RECORDS PROVIDED |
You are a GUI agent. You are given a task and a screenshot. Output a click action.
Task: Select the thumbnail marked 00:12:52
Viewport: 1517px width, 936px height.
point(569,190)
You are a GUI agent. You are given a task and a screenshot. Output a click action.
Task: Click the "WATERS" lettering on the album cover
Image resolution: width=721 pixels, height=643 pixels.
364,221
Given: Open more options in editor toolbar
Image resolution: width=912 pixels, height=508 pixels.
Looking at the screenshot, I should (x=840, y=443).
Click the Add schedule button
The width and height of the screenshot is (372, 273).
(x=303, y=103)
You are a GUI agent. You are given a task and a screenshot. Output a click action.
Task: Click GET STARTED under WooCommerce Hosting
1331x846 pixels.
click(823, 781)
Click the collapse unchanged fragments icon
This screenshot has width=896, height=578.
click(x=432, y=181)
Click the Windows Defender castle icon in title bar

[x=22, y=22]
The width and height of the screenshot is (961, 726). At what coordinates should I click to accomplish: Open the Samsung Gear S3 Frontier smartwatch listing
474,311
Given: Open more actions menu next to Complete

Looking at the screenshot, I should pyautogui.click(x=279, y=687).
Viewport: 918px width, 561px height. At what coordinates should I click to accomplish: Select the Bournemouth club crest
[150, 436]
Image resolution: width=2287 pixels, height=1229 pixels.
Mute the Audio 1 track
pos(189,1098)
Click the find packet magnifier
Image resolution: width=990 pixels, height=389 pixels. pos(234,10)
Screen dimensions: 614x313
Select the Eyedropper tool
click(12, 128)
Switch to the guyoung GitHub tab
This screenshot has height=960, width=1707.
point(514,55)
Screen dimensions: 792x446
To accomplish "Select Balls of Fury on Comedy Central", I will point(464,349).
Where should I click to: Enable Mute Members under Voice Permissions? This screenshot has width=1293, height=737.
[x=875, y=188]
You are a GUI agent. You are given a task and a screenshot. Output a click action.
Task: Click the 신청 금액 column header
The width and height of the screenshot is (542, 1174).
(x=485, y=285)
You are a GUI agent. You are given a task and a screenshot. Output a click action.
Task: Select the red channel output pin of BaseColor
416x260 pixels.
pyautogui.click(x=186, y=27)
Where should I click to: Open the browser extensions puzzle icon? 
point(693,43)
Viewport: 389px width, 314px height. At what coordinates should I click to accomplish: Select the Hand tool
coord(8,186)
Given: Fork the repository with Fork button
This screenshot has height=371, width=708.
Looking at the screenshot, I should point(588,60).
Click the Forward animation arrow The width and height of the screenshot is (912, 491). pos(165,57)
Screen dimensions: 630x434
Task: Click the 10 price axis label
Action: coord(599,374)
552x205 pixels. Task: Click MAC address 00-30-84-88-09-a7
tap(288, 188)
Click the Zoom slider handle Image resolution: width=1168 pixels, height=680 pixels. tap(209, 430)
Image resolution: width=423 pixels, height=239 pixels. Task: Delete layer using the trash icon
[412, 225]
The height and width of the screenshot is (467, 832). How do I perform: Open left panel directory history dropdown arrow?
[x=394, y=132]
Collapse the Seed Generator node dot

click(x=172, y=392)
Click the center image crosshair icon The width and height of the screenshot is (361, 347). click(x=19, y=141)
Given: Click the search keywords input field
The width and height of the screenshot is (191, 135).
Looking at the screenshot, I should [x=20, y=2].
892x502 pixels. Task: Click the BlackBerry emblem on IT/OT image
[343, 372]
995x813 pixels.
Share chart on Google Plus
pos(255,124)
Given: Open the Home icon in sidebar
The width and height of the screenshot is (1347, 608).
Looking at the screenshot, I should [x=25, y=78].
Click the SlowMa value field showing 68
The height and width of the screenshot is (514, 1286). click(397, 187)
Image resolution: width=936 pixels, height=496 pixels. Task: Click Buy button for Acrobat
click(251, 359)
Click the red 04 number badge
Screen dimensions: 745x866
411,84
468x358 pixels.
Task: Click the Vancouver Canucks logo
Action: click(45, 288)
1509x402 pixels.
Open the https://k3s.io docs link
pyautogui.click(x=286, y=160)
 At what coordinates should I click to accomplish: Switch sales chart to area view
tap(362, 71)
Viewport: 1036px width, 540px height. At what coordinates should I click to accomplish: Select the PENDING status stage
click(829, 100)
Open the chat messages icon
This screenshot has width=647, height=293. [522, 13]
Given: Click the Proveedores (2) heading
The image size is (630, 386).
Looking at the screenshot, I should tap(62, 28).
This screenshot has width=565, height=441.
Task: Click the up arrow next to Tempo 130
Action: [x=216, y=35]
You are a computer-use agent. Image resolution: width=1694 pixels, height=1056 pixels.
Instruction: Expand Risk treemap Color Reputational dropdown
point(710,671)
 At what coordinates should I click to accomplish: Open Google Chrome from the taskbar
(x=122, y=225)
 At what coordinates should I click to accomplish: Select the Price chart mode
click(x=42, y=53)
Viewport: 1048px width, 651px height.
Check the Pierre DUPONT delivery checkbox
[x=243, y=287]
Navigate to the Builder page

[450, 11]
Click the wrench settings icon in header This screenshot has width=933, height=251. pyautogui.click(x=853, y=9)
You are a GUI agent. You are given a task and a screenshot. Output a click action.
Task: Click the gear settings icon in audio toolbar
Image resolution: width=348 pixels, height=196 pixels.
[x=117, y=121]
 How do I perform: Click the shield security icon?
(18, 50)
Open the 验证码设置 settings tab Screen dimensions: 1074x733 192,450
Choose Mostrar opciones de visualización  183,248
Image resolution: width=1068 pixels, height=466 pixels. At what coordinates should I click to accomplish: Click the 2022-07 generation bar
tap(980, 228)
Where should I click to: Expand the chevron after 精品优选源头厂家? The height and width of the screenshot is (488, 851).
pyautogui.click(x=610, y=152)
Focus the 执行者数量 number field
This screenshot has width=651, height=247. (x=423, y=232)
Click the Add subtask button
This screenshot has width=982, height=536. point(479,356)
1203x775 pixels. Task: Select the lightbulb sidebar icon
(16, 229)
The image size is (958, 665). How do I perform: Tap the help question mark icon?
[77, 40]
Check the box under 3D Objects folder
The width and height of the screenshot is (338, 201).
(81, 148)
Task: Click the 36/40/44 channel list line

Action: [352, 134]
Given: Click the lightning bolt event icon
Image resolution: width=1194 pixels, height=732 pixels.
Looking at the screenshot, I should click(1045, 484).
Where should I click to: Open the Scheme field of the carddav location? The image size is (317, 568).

STATED GOAL | Update the records above by rewriting all of their lines with each "click action" changed to "tap action" and nothing else altered.

WRITTEN SOLUTION |
You are a GUI agent. You are given a task and a screenshot. Output a tap action.
Task: Select the thumbnail marked 00:12:52
Viewport: 1517px width, 936px height.
point(569,190)
You are a GUI agent. You are given a task and a screenshot. Output a tap action.
Task: Click the "WATERS" lettering on the album cover
Image resolution: width=721 pixels, height=643 pixels.
364,221
Given: Open more options in editor toolbar
Image resolution: width=912 pixels, height=508 pixels.
Looking at the screenshot, I should (x=840, y=443).
Click the Add schedule button
The width and height of the screenshot is (372, 273).
(x=303, y=103)
You are a GUI agent. You are given a task and a screenshot. Output a tap action.
Task: Click GET STARTED under WooCommerce Hosting
1331x846 pixels.
click(823, 781)
Click the collapse unchanged fragments icon
This screenshot has width=896, height=578.
click(x=432, y=181)
Click the Windows Defender castle icon in title bar

[x=22, y=22]
The width and height of the screenshot is (961, 726). At what coordinates should I click to accomplish: Open the Samsung Gear S3 Frontier smartwatch listing
474,311
Given: Open more actions menu next to Complete

Looking at the screenshot, I should pyautogui.click(x=279, y=687).
Viewport: 918px width, 561px height. At what coordinates should I click to accomplish: Select the Bournemouth club crest
[150, 436]
Image resolution: width=2287 pixels, height=1229 pixels.
Mute the Audio 1 track
pos(189,1098)
Click the find packet magnifier
Image resolution: width=990 pixels, height=389 pixels. pos(234,10)
Screen dimensions: 614x313
Select the Eyedropper tool
click(12, 128)
Switch to the guyoung GitHub tab
This screenshot has height=960, width=1707.
point(514,55)
Screen dimensions: 792x446
To accomplish "Select Balls of Fury on Comedy Central", I will point(464,349).
Where should I click to: Enable Mute Members under Voice Permissions? This screenshot has width=1293, height=737.
[x=875, y=188]
You are a GUI agent. You are given a task and a screenshot. Output a tap action.
Task: Click the 신청 금액 column header
The width and height of the screenshot is (542, 1174).
(x=485, y=285)
You are a GUI agent. You are given a task and a screenshot. Output a tap action.
Task: Select the red channel output pin of BaseColor
416x260 pixels.
pyautogui.click(x=186, y=27)
Where should I click to: Open the browser extensions puzzle icon? 
point(693,43)
Viewport: 389px width, 314px height. At what coordinates should I click to accomplish: Select the Hand tool
coord(8,186)
Given: Fork the repository with Fork button
This screenshot has height=371, width=708.
Looking at the screenshot, I should point(588,60).
Click the Forward animation arrow The width and height of the screenshot is (912, 491). pos(165,57)
Screen dimensions: 630x434
Task: Click the 10 price axis label
Action: coord(599,374)
552x205 pixels. Task: Click MAC address 00-30-84-88-09-a7
tap(288, 188)
Click the Zoom slider handle Image resolution: width=1168 pixels, height=680 pixels. tap(209, 430)
Image resolution: width=423 pixels, height=239 pixels. Task: Delete layer using the trash icon
[412, 225]
The height and width of the screenshot is (467, 832). How do I perform: Open left panel directory history dropdown arrow?
[x=394, y=132]
Collapse the Seed Generator node dot

click(x=172, y=392)
Click the center image crosshair icon The width and height of the screenshot is (361, 347). click(x=19, y=141)
Given: Click the search keywords input field
The width and height of the screenshot is (191, 135).
Looking at the screenshot, I should [x=20, y=2].
892x502 pixels. Task: Click the BlackBerry emblem on IT/OT image
[343, 372]
995x813 pixels.
Share chart on Google Plus
pos(255,124)
Given: Open the Home icon in sidebar
The width and height of the screenshot is (1347, 608).
Looking at the screenshot, I should [x=25, y=78].
Click the SlowMa value field showing 68
The height and width of the screenshot is (514, 1286). click(397, 187)
Image resolution: width=936 pixels, height=496 pixels. Task: Click Buy button for Acrobat
click(251, 359)
Click the red 04 number badge
Screen dimensions: 745x866
411,84
468x358 pixels.
Task: Click the Vancouver Canucks logo
Action: click(45, 288)
1509x402 pixels.
Open the https://k3s.io docs link
pyautogui.click(x=286, y=160)
 At what coordinates should I click to accomplish: Switch sales chart to area view
tap(362, 71)
Viewport: 1036px width, 540px height. At what coordinates should I click to accomplish: Select the PENDING status stage
click(829, 100)
Open the chat messages icon
This screenshot has width=647, height=293. [522, 13]
Given: Click the Proveedores (2) heading
The image size is (630, 386).
Looking at the screenshot, I should tap(62, 28).
This screenshot has width=565, height=441.
Task: Click the up arrow next to Tempo 130
Action: [x=216, y=35]
You are a computer-use agent. Image resolution: width=1694 pixels, height=1056 pixels.
Instruction: Expand Risk treemap Color Reputational dropdown
point(710,671)
 At what coordinates should I click to accomplish: Open Google Chrome from the taskbar
(x=122, y=225)
 At what coordinates should I click to accomplish: Select the Price chart mode
click(x=42, y=53)
Viewport: 1048px width, 651px height.
Check the Pierre DUPONT delivery checkbox
[x=243, y=287]
Navigate to the Builder page

[450, 11]
Click the wrench settings icon in header This screenshot has width=933, height=251. pyautogui.click(x=853, y=9)
You are a GUI agent. You are given a task and a screenshot. Output a tap action.
Task: Click the gear settings icon in audio toolbar
Image resolution: width=348 pixels, height=196 pixels.
[x=117, y=121]
 How do I perform: Click the shield security icon?
(18, 50)
Open the 验证码设置 settings tab Screen dimensions: 1074x733 192,450
Choose Mostrar opciones de visualización  183,248
Image resolution: width=1068 pixels, height=466 pixels. At what coordinates should I click to accomplish: Click the 2022-07 generation bar
tap(980, 228)
Where should I click to: Expand the chevron after 精品优选源头厂家? The height and width of the screenshot is (488, 851).
pyautogui.click(x=610, y=152)
Focus the 执行者数量 number field
This screenshot has width=651, height=247. (x=423, y=232)
Click the Add subtask button
This screenshot has width=982, height=536. point(479,356)
1203x775 pixels. Task: Select the lightbulb sidebar icon
(16, 229)
The image size is (958, 665). How do I perform: Tap the help question mark icon?
[77, 40]
Check the box under 3D Objects folder
The width and height of the screenshot is (338, 201).
(81, 148)
Task: Click the 36/40/44 channel list line

Action: [352, 134]
Given: Click the lightning bolt event icon
Image resolution: width=1194 pixels, height=732 pixels.
Looking at the screenshot, I should click(1045, 484).
Where should I click to: Open the Scheme field of the carddav location? The image size is (317, 568).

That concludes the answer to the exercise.